Portée de l’obligation au passif successoral (un seul héritier)

L’obligation au passif se mesure de façon générale à propos d’un héritier unique, avant que la situation particulière (mais très ordinaire) résultant d’une pluralité d’héritiers, ne soit envisagée.

Voir aussi :

Quand il n’y a qu’un héritier

L’obligation au passif de succession de l’héritier est fonction de son option successorale :

  • acceptation pure et simple;
  • acceptation à concurrence de l’actif net;
  • ou renonciation.

Quant à l’État, appelé à recueillir une succession en déshérence ou à administrer une succession vacante, son obligation au passif est limitée.

L’obligation indéfinie au passif successoral en cas d’acceptation pure et simple

Principe

L’article 785 du Code civil prévoit que l’héritier universel ou à titre universel qui accepte purement et simplement la succession répond indéfiniment des dettes et charges qui en dépendent.

Il est donc en principe tenu intégralement au passif successoral, y compris sur ses biens personnels (c’est-à-dire au-delà des forces de la succession).

Cette règle est d’application générale.

Peu importe que l’héritier soit saisi. En vertu du principe de la continuation de la personne du défunt par l’héritier, l’obligation indéfinie aux dettes s’applique a priori à tout héritier universel ou à titre universel, même s’il n’est pas saisi de ses droits dans la succession.

Une association instituée légataire universel doit même payer les dettes successorales et celles nées de la conservation des biens de la succession, en l’occurrence les charges de copropriété afférentes à un appartement dont le testateur était propriétaire, alors même qu’elle n’a pas été envoyée en possession.

Peu importe que la succession soit internationale, par exemple, lorsqu’elle est scindée, en application de la règle de conflit française, entre les immeubles successoraux qui relèvent de la loi de leur situation et les meubles successoraux qui relèvent de la loi successorale du pays où le défunt a eu son dernier domicile : chacun des héritiers dans l’une ou l’autre des successions répond indéfiniment du passif successoral. Le gage des créanciers de la succession ne doit pas souffrir de son morcellement.

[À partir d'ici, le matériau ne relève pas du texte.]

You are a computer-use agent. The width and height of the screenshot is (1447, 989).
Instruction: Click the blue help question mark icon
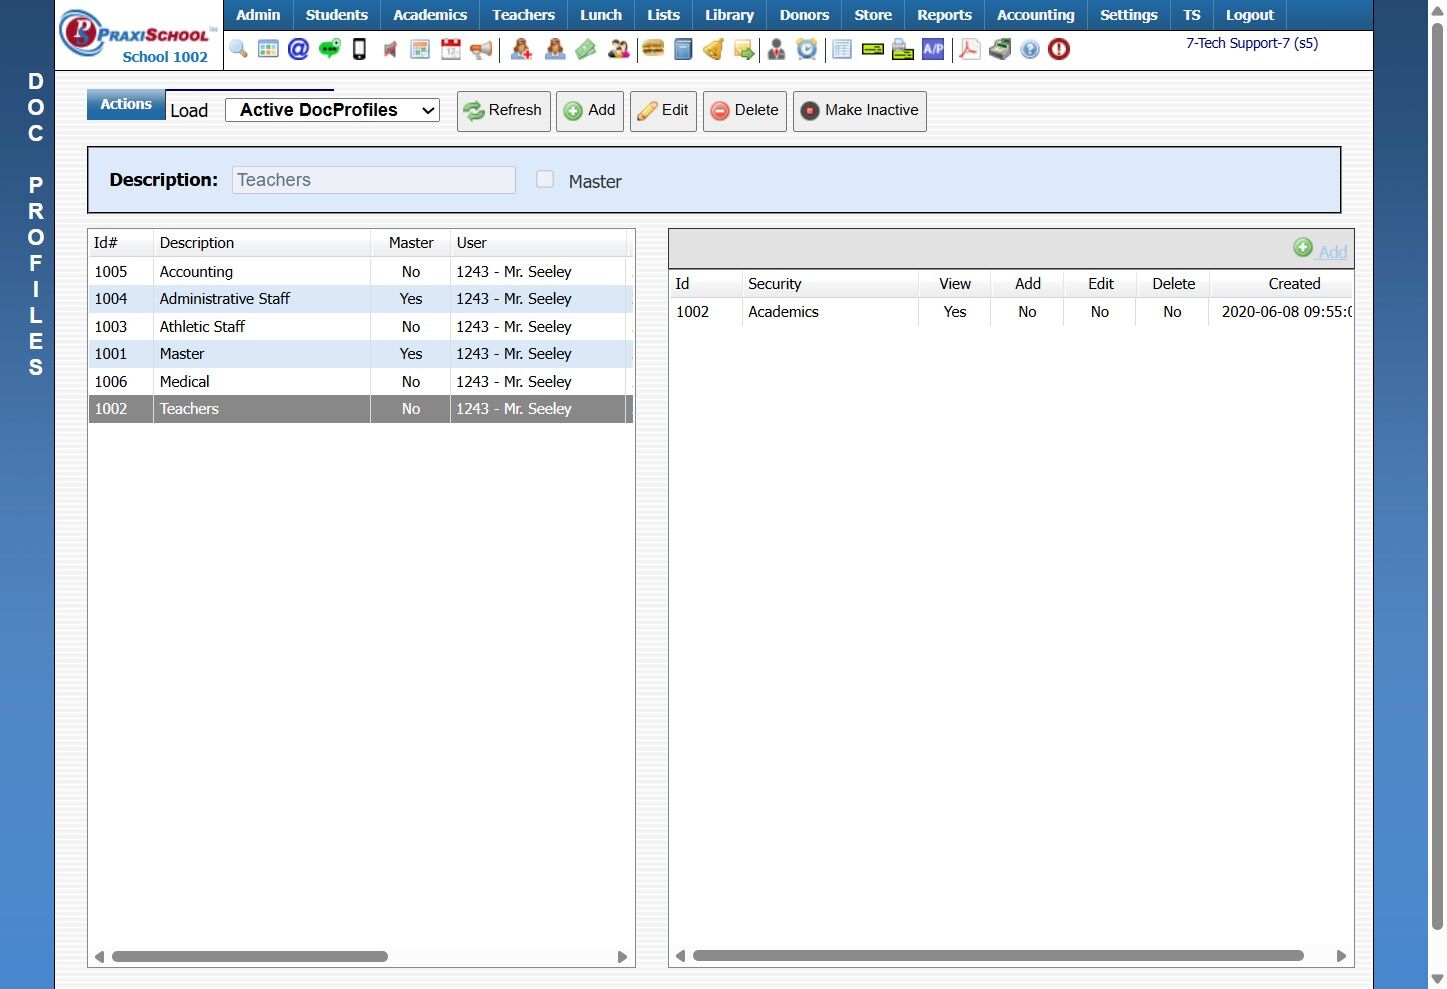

Dans une hypothèse où il existait une pluralité de masses successorales, il a été ainsi jugé que les dettes de la succession sont soumises à une loi unique (loi française en l’espèce) et devront être prélevées sur l’ensemble de la succession. Mais, au regard de la contribution au passif, la masse successorale française n’aura à supporter qu’une part de passif proportionnelle à la fraction qu’elle représente par rapport à la valeur totale des diverses masses

2. Exceptions

D’abord, certaines dettes ou charges successorales ne peuvent à titre exceptionnel être poursuivies que sur l’actif successoral :

  • les aliments dus au conjoint survivant ou aux ascendants dans le besoin ;
  • le droit au remboursement des loyers du conjoint survivant, dans le cadre du droit temporaire au logement ;
  • la créance de subsides de l’enfant naturel dont la filiation n’est pas légalement établie ;
  • la créance de salaire différé ;
  • la créance du conjoint du chef d’entreprise artisanale ou commerciale ;
  • les créances de récupération du département au titre de l’aide sociale et de l’allocation de solidarité aux personnes âgées qui prévoient un recours sur la fraction de l’actif net successoral qui excède un seuil fixé par décret;
  • les legs de sommes d’argent, dont l’héritier acceptant pur et simple n’est depuis la loi du 23 juin 2006 tenu qu’à concurrence de l’actif successoral net des dettes °.

Ensuite, l’héritier acceptant «peut demander à être déchargé en tout ou partie de son obligation à une dette successorale qu’il avait des motifs légitimes d’ignorer au moment de l’acceptation, lorsque l’acquittement de cette dette aurait pour effet d’obérer gravement son patrimoine personnel »

Par exemple, il pourrait solliciter une telle remise de dette en raison d’un cautionnement souscrit par le défunt ou d’une décision de justice l’ayant condamné à verser des dommages-intérêts.

Jusqu’à présent, l’héritier acceptant, surpris par la découverte tardive d’un élément du passif jusqu’alors inconnu, ne pouvait que plaider le vice du consentement. Cette action en nullité est apparue trop étroite au législateur, à défaut pour l’héritier de pouvoir invoquer la lésion (en dehors des dispositions de l’ancien article 783 du Code civil aujourd’hui abrogées : découverte d’un testament inconnu qui absorbe ou diminue l’actif de plus de moitié); il la complète en conséquence pat une action en décharge destinée à protéger l’héritier.